* [Brief] Restate the following entries exactly. Keep the pictures out.

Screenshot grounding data
--------------------
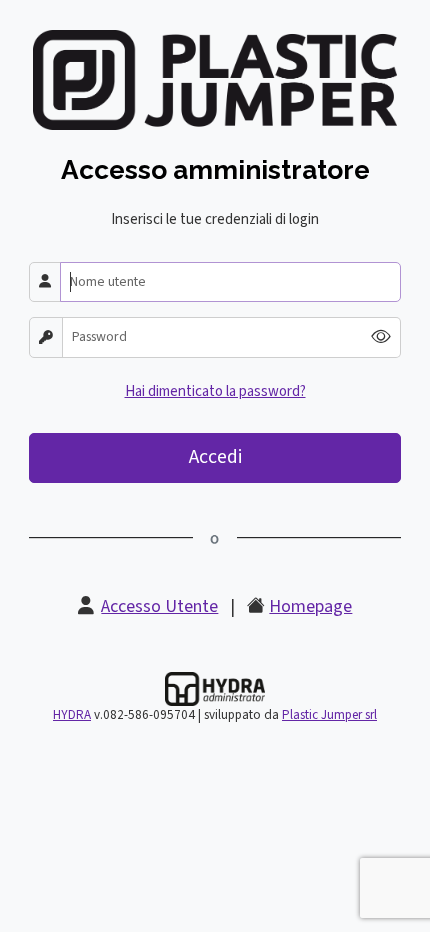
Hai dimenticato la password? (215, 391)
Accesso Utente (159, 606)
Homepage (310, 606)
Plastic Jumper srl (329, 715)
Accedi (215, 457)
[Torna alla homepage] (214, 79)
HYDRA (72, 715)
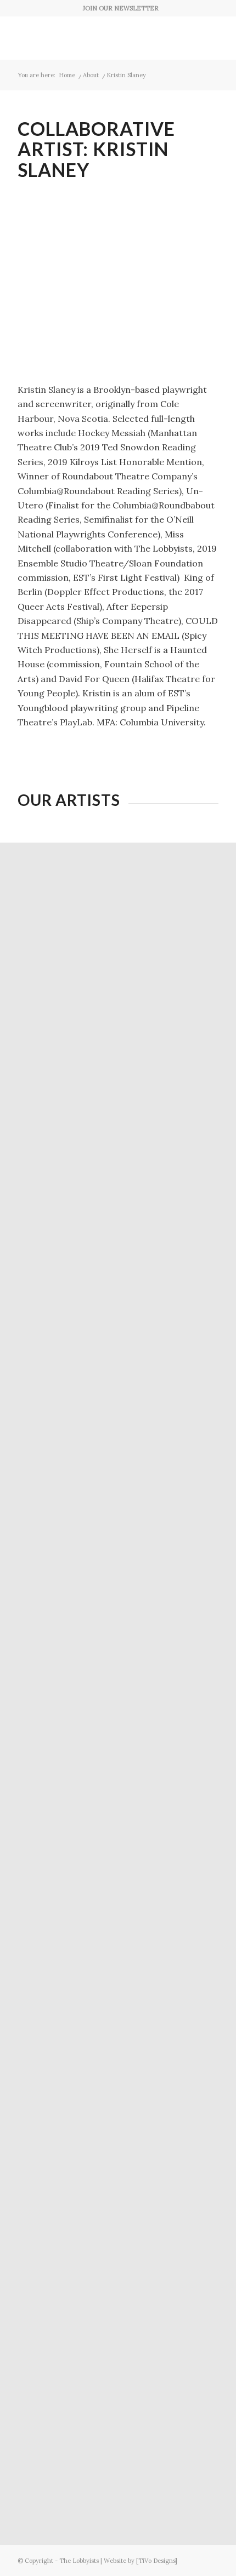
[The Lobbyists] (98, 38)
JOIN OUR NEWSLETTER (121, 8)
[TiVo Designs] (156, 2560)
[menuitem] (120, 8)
--------------------
* [Written solution]
Hai dimenticato la password? (215, 391)
Accesso Utente (159, 606)
Homepage (310, 606)
Plastic Jumper srl (329, 715)
Accedi (215, 457)
[Torna alla homepage] (214, 79)
HYDRA (72, 715)
[The Lobbyists] (98, 38)
JOIN OUR NEWSLETTER (121, 8)
[TiVo Designs] (156, 2560)
[menuitem] (120, 8)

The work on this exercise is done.